The bill envisages that different procedures may be followed, either by direction from the minister, or by administrator's discretion. These alternative processes and procedures must be fair. This alternative procedure approach is designed to allow for creative and pragmatic management of situations. There may be instances requiring that the administrator or the minister adopts a different but fair process. IDASA would propose that the minimum requirements of fairness in every process that an administrator adopts be prescribed. An administrator, for example, who decides to adopt a different procedure to action an administrative decision, must consider giving notice to affected parties. The adoption of a different procedure must be justified and scrutinised for compliance with minimum standards of the bill.

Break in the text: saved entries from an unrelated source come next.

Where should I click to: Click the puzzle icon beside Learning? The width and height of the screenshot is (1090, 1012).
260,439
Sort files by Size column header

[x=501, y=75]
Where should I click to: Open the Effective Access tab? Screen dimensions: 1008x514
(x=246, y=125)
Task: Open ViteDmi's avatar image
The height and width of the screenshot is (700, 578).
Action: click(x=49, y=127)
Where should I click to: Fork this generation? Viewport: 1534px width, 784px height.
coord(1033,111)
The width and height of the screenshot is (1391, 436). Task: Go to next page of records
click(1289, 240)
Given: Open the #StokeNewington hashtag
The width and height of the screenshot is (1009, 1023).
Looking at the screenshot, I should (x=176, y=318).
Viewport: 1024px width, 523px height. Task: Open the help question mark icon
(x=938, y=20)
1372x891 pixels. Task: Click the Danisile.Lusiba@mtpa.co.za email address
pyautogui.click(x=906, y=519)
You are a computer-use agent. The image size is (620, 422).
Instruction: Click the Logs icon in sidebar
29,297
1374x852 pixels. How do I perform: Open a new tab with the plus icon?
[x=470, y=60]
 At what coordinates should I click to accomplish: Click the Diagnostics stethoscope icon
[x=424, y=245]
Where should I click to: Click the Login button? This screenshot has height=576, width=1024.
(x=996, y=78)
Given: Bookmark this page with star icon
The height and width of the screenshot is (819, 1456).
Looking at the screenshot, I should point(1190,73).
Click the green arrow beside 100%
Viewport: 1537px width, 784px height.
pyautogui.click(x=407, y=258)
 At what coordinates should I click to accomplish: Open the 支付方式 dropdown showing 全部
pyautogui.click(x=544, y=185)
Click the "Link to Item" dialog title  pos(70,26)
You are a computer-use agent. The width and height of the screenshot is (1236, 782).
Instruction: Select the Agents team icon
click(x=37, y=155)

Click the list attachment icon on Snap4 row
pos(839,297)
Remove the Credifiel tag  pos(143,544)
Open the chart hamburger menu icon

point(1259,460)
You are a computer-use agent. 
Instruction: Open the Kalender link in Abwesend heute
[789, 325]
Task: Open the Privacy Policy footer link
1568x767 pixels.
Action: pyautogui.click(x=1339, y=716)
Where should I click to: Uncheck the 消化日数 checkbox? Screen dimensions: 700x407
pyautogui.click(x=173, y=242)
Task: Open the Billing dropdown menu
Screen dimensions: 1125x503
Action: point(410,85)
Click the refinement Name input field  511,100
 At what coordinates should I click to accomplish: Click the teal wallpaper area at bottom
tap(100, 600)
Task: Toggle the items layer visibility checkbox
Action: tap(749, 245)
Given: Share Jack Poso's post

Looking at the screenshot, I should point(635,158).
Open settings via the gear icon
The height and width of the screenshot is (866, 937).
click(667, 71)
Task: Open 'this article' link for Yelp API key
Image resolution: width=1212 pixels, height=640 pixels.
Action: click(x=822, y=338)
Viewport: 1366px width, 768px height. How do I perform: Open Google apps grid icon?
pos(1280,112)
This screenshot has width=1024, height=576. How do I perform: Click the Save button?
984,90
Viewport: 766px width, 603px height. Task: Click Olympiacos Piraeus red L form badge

Administrative Action affecting public

We have a concern about the efficacy of clause 5 of the AJB, especially with regard to its relationship with clause 4. We suspect that it may disturb the delicate balance between efficient and just administrative action that the legislation must preserve. One option is to remove clause 5 entirely. Another is to substitute "may" for the second "must" in clause 5(1) and to add a new subsection in clause 5 stating that "When determining whether or not the administrator has given effect to section 4 the decision taken by the administrator under subsection (1) shall be taken into account".

In other words, the means used or not used by the administrator – and the exercise of his or her discretion in that regard – to give practical effect to section 4 in cases involving classes of the public rather than individual, identifiable cases, shall be a factor in determining whether or not the administrative action was just.

A further alternative option, would be to place clause 5 in a schedule to the Act, by way of a set of guidelines for the implementation of section 4.

Reasons for Administrative Action

Section 33(3)(b) imposes a positive duty on the state to give effect to the right to just administrative action. This, we submit, should be reflected in the provision of written reasons. In the same way that a "right-to-know" approach of automatic disclosure can be applied to ease the burden and smooth the efficient implementation of the right to access information, so too can an automatic, proactive duty to provide reasons be imposed in some cases.

Where, for example, a administrative decision has been taken that concerns an identifiable individual, rather than requiring that individual, who may or may not have the where with all to easily do so, to request written reasons, we suggest that the obligation should be for the administrator to automatically provide written reasons immediately or, in any event, within 30 days.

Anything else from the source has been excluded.